古いレストランのように見えた。広いレストランだ。世界の果てまで席が続いているように見える。どの席にも影のような客が座っている。
「あれ? あの人たち」
一際大きな席に詰め込まれるように何人かの集団が座っていた。顔を寄せて、ささやきあっているようだ。その姿にはどことなく見覚えがあった。崩壊した以前のアジト、その一角に住み着いていた集団がちょうどいつもあのように身を寄せ合って話をしていた。

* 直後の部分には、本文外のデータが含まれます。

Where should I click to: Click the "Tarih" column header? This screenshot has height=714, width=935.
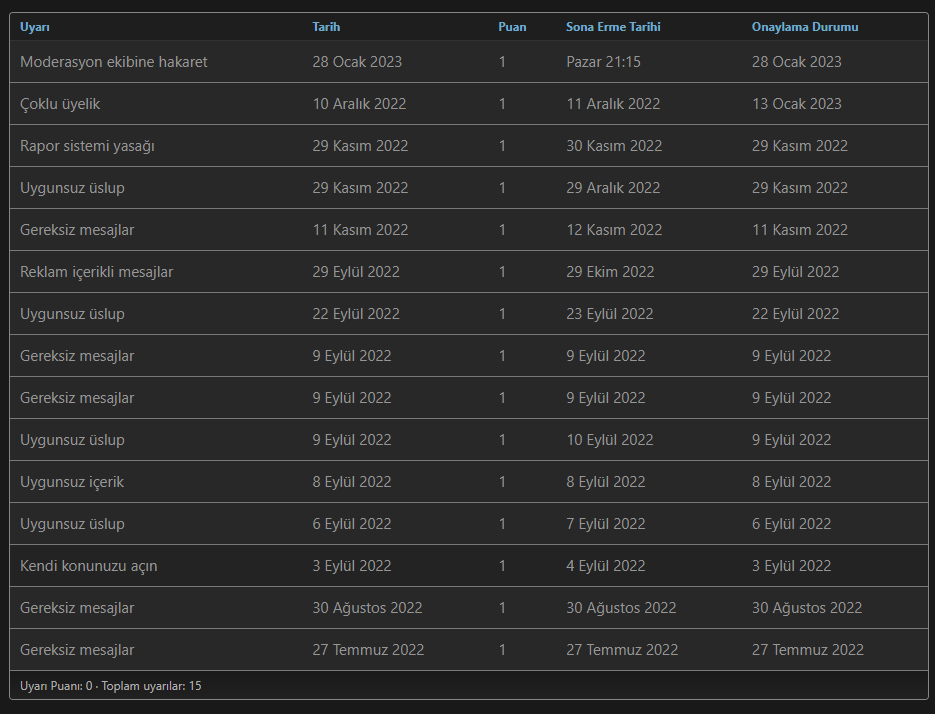(326, 27)
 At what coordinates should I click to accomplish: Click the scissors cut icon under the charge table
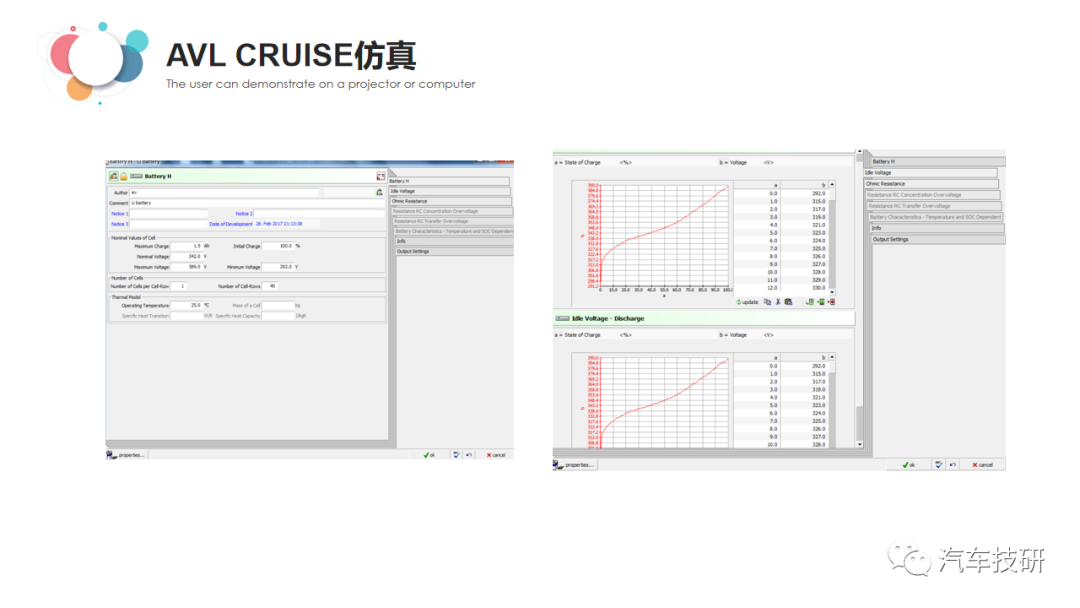pyautogui.click(x=777, y=301)
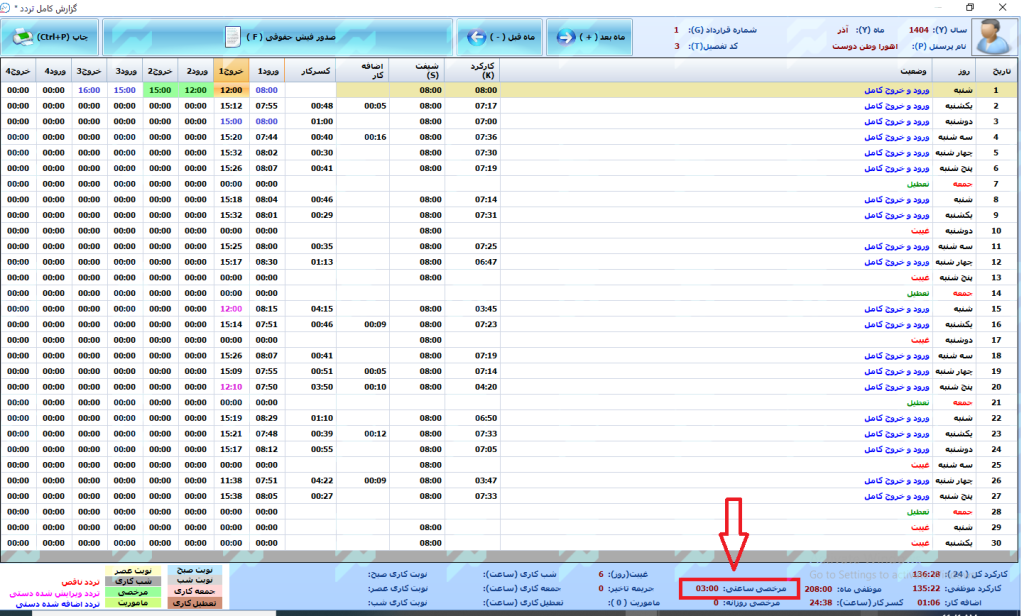Click the مرخصی ساعتی value 03:00

point(707,589)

それとなく観察していると、向こうもこちらに気がついたのか、集団の意識が向いてくるのを感じた。
「ねえ、あの人たちって」
「ああ、ここまでの道知らせてくれた奴らだな」
テツノの言葉にマラキイが頷く。
この店に到る道を開いたのはあの集団の指示だった。
「話を聞いたらなにかわかるかな」
「あー、それはどうでやしょうかね? 状況がはっきりしないでやすから」
ズウラは顔を顰める。ズウラの考えはテツノにもわかる。彼らが敵なのか味方なのかそれさえもわからない。話しかけて安全かさえわからない
「何もわからないなら話を聞いて情報得たほうがよくないかな?」
「それはそうでやすけど」
「道を教えてもらってとりあえず助かったんだし、敵……ではない気もするんだけど」
ふうむ、とズウラは考え込んだ。テツノも少しだけ考えてから口を開いた。
「それなら、あたしが行ってくるよ」
「やめろよ」
口を挟むメンチにテツノは首を振った。テツノは自分が行くのが適切なように思えた。メンチとマラキイの顔を見ながら言う。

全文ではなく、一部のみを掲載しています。